The country's eight key infrastructure industries recorded an output growth of 0.5 per cent in January, significantly lower than the 6.4 per cent growth in the same month last year. The performance was weighed down by the fall in output of crude oil, refinery products, natural gas and steel.

In December 2011, the output of eight core infrastructure industries grew 3.1 per cent. The eight key infrastructure industries are coal, cement, steel, natural gas, electricity, petroleum refinery products and crude oil.

For April-January 2012, the cumulative growth of the eight core industries, with 2004-05 as base year, was 4.1 per cent against 5.7 per cent growth during the same period in the previous year.

Coal production recorded a growth of 7.5 per cent in January 2012, compared with negative growth of 1.3 per cent in January 2011. However, in cumulative terms, coal production had contracted 1.5 per cent during April-January 2012 compared with its growth at 0.6 per cent during the same period of 2010-11.

Crude oil output contracted 2 per cent in January 2012 compared with 10.8 per cent growth in January 2011. Natural gas production registered a negative growth of 8.9 per cent in January (-6.3 per cent in January 2011). Petroleum refinery products' production declined 4.6 per cent in January 2012 compared with a growth of 8.7 per cent in January 2011, official data released by the Commerce and Industry Ministry on Tuesday showed.
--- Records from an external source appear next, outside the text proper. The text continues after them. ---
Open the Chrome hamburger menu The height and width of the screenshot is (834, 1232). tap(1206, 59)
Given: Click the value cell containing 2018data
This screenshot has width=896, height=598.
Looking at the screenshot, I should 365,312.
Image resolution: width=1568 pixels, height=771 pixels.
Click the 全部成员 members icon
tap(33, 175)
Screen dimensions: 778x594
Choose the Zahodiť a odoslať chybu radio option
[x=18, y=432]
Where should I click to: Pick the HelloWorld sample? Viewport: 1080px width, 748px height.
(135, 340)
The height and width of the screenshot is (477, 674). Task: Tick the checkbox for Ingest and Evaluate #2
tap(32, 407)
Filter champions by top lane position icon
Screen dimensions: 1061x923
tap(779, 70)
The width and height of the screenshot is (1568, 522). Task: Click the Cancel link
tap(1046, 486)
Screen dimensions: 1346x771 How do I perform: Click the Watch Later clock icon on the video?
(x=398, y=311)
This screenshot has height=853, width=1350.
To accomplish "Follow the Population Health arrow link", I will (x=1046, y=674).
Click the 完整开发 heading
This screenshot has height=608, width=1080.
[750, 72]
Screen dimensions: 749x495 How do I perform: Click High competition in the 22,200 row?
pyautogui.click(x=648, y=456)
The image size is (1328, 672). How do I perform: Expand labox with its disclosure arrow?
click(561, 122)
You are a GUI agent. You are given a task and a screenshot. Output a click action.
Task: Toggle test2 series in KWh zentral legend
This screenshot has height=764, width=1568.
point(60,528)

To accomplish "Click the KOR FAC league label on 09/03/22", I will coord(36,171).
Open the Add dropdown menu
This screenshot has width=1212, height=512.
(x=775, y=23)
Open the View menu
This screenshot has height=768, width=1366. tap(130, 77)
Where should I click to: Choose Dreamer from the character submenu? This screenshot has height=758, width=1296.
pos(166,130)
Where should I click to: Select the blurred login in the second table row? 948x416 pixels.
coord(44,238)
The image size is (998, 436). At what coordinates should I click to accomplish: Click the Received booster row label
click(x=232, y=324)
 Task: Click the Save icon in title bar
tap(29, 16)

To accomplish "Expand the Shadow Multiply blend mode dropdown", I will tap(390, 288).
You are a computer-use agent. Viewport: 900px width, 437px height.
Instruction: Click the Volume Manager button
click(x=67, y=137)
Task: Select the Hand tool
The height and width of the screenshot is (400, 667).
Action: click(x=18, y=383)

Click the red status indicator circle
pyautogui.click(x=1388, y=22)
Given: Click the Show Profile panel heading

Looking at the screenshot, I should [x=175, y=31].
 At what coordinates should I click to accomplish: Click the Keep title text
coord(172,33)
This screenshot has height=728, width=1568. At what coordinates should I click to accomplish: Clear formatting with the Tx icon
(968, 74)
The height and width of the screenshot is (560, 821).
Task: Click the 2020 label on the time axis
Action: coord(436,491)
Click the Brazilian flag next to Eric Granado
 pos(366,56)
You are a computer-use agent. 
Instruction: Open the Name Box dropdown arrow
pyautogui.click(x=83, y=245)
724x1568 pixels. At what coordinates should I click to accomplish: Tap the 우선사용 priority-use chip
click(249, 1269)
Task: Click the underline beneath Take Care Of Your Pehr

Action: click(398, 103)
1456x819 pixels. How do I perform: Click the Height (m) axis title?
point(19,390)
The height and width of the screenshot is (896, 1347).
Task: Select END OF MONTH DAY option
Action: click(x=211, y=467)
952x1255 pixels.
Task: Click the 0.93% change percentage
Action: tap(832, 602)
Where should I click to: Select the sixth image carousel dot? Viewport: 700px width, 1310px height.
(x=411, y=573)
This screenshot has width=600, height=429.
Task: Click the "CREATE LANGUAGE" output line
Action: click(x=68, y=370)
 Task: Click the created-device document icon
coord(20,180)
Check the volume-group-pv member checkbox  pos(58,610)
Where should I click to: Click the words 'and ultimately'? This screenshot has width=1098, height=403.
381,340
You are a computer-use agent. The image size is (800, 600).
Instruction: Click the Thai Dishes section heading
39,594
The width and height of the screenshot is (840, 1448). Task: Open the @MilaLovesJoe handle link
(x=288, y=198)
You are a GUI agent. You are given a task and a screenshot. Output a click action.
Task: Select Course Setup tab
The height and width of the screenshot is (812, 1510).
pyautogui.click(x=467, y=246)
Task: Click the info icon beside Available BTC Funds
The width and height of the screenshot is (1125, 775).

However, the overall petroleum refinery product output does not include the output of Reliance's SEZ refinery unit at Jamnagar as the crude throughput is not reported by it. It has refining capacity of 29 million tonnes.

Steel production contracted by 2.9 per cent in January 2012 against 8.7 per cent growth in January 2011. Cement production recorded a 10.6 per cent growth in January, much higher than the 1.8 per cent growth in January 2011.

Electricity generation grew 10.6 per cent, higher than 2.4 per cent in January last year.